If you find yourself in need of an ounce of liquor, just ask your barkeep for a pony.

Plan on driving home for Christmas break? Say 230 miles? That’ll increase your risk of dying by one micromort. And that enormous 7-layer dip your auntie makes, how many Royal Albert Hall’s is that?

How long will a user wait for a webpage to load? Generally, a nanocentury.

How’s that parcel of land you just bought? Did the realtor give you its Mother Cow Index before you signed the deed?

I wonder how many Banana Equivalent Doses of radiation the man sitting in front of the x-ray machine at the airport is exposed to every day. More or less than I’m exposed to on every flight?

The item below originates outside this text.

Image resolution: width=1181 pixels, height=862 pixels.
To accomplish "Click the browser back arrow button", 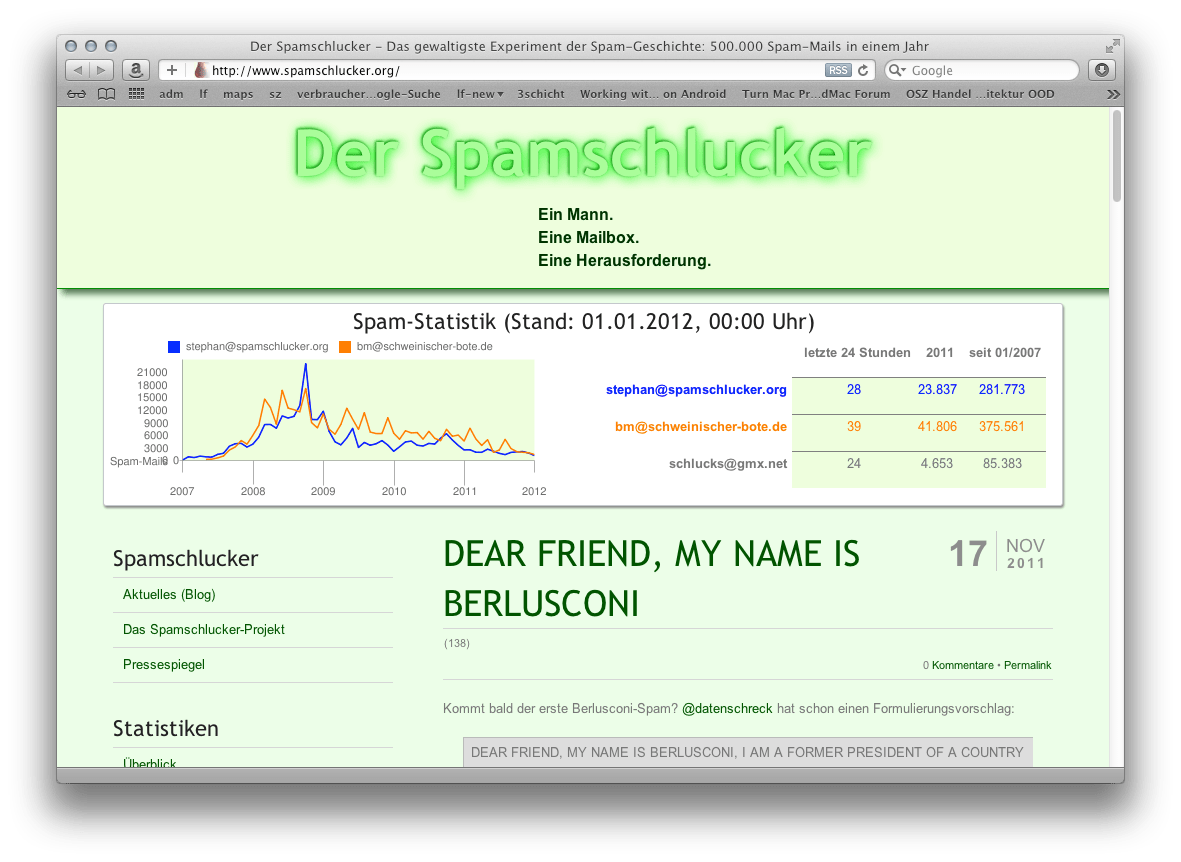I will pos(78,70).
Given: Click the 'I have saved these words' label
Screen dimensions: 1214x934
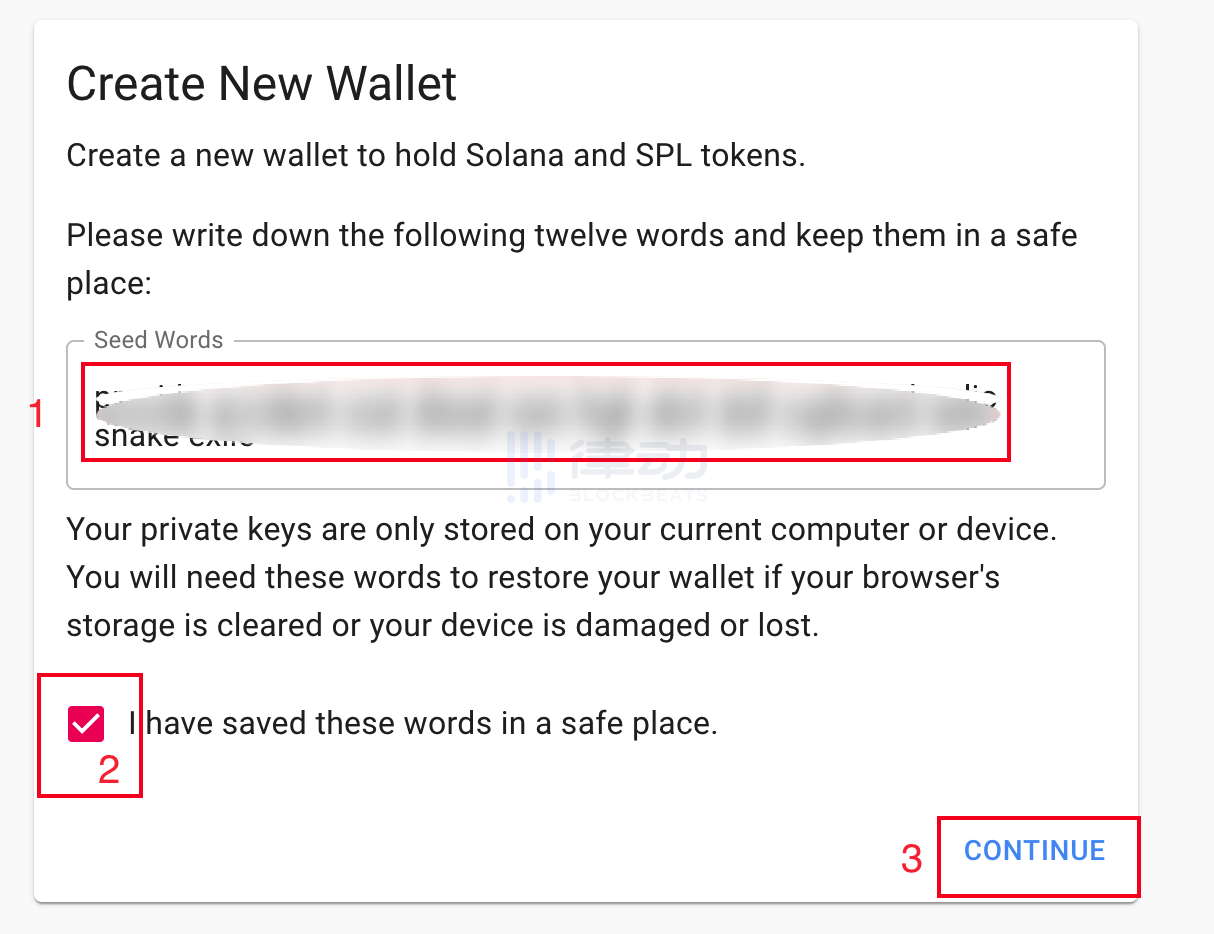Looking at the screenshot, I should pyautogui.click(x=423, y=723).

When something is worth measuring, we tend to start measuring it any way we can. A foot becomes a foot. A hand becomes a hand.

We help organizations with a social purpose thrive in dynamic and even volatile conditions — so that they can continue to pursue a shared prosperity with their employees, customers, and communities. The ability to change becomes their competitive advantage. We call it The Evolutionary Edge.

We can’t intelligently impact what we can’t measure.

We’ve been obsessed with the task of better measuring an organization’s ability to adapt as well as our impact on that ability for years now. Organizational evolution takes time, longer than a quarterly earnings report might show, so we needed a way to measure progress between financial impacts.

What we’ve built is a survey and analysis instrument we call the EEQ — or Evolutionary Edge Quotient. It takes most respondents only five minutes to complete, and you can start by distributing it to just one team or department. For us, we’re able to learn in 3 days what once took us 30. It’s that powerful.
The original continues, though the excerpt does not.